Randy Lewis Levine (born February 22, 1955) is an American attorney, the current president of the New York Yankees baseball club and a member of the Board of Directors of A.C. Milan S.p.A.

==Early life==
Levine, a Jewish American, was born in Brooklyn, New York, to Isaac and Arlene L. (née Rosenfeld) Levine. He graduated from Oceanside High School in Nassau County on Long Island, where he played varsity football, in 1973.

He earned a Bachelor of Arts degree from George Washington University in 1977 and a J.D. from Hofstra University School of Law in 1980. Levine was a member of the Board of Trustees of George Washington University. He is a member of the New York Bar.

==Career==
Levine served as principal associate deputy attorney general and principal deputy associate attorney general at the U.S. Department of Justice during the Reagan administration. He resigned in 1988. After five years in private practice, he served as New York City's Labor Commissioner from 1994-1995. He was the chief labor negotiator for Major League Baseball and negotiated the 1996 MLB labor agreement.

He left Major League Baseball to become New York City's Deputy Mayor for Economic Development, Planning and Administration from 1997 to 2000. In January 2000, he announced his resignation from Rudy Giuliani's administration, citing his desire to return to private practice; he was named president of the Yankees the next day.

===President of the New York Yankees (2000–present)===
Since the 2000 season, Levine has served as President of the Yankees. During his tenure the team has won World Series championships in 2000 and 2009, built the new Yankee Stadium, and launched the YES Network, a pay television regional sports network owned by Yankee Global Enterprises, Main Street Sports Group, Amazon, the Blackstone Group, RedBird Capital and Mubadala Investment Company.

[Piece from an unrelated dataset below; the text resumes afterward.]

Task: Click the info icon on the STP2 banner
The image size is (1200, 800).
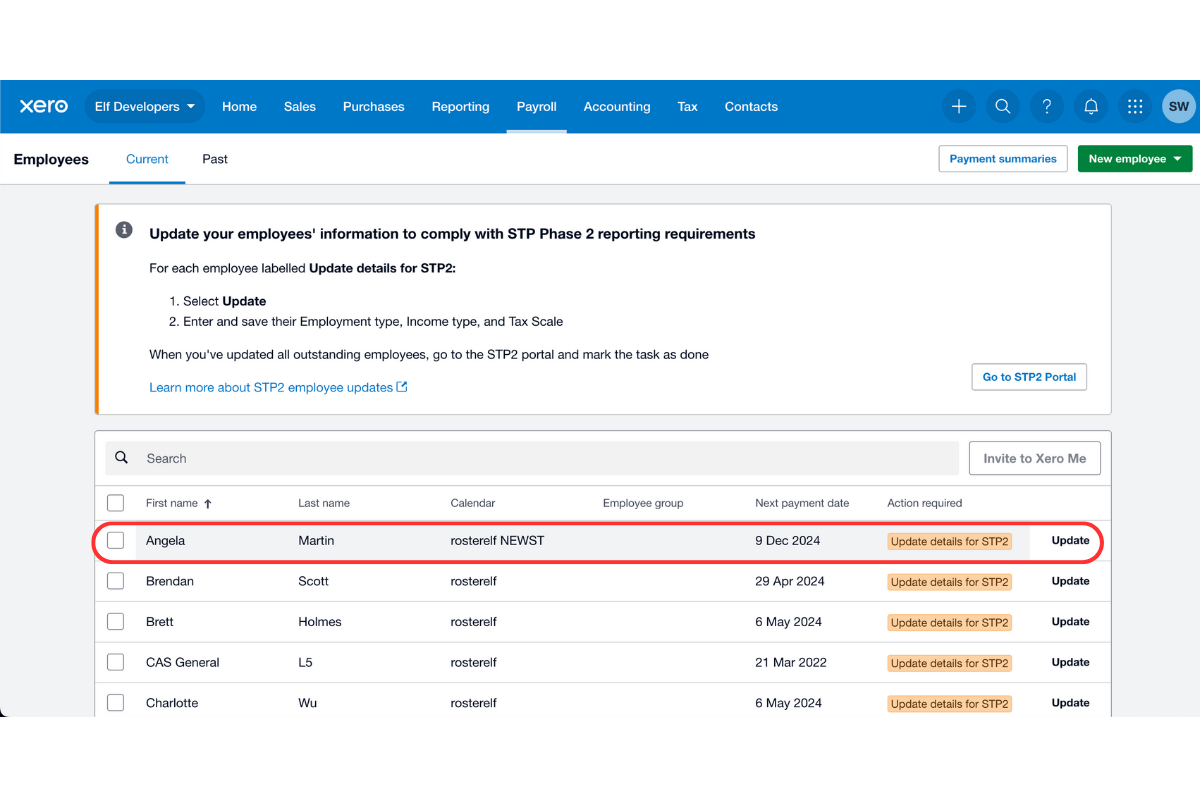Action: click(124, 229)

Levine also played a significant role in the involvement by Yankee Global Enterprises in other sports, including the founding of the New York City Football Club, an affiliate of Major League Soccer, and acquisition of an ownership stake in AC Milan.

In 2007, he was named to BusinessWeek's list of the 100 most influential people in sports, at number 77. He is also Of Counsel with the national labor and employment law firm Jackson Lewis P.C. In 2012, 2013, 2014 and 2016, Levine won Emmy Awards as Executive Producer for YES Network's Forbes SportsMoney show.

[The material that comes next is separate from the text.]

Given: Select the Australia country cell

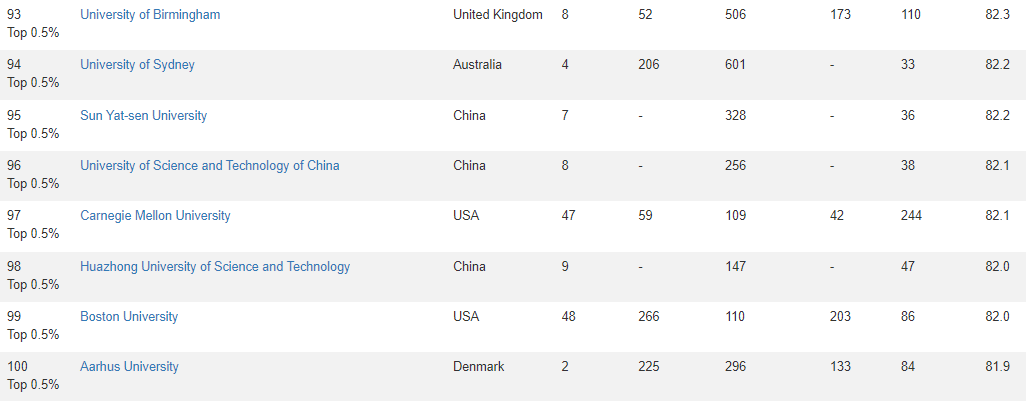Looking at the screenshot, I should (477, 65).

===AC Milan (2023–present)===
On January 21, 2023, RedBird Capital announced that Levine would join AC Milan's board of directors.

==Politics==
Levine was a "bundler" for John McCain's 2008 presidential campaign, and raised between $100,000 and $250,000 for McCain in 2008.

In December 2018, Levine's name was leaked as a potential replacement for departing White House Chief of Staff John F. Kelly. Levine dismissed those rumors, saying he is content with the Yankees.

==Personal life==
Levine resides in Manhattan and also on his farm in Pawling, New York with his wife Mindy Franklin Levine and their seven dogs. Levine is very active in animal rescue efforts and is a proponent of equine-assisted therapy for military veterans. He currently serves on the Board of Trustees of Hofstra University, the Taylor Hooton Foundation, and the Yogi Berra Museum.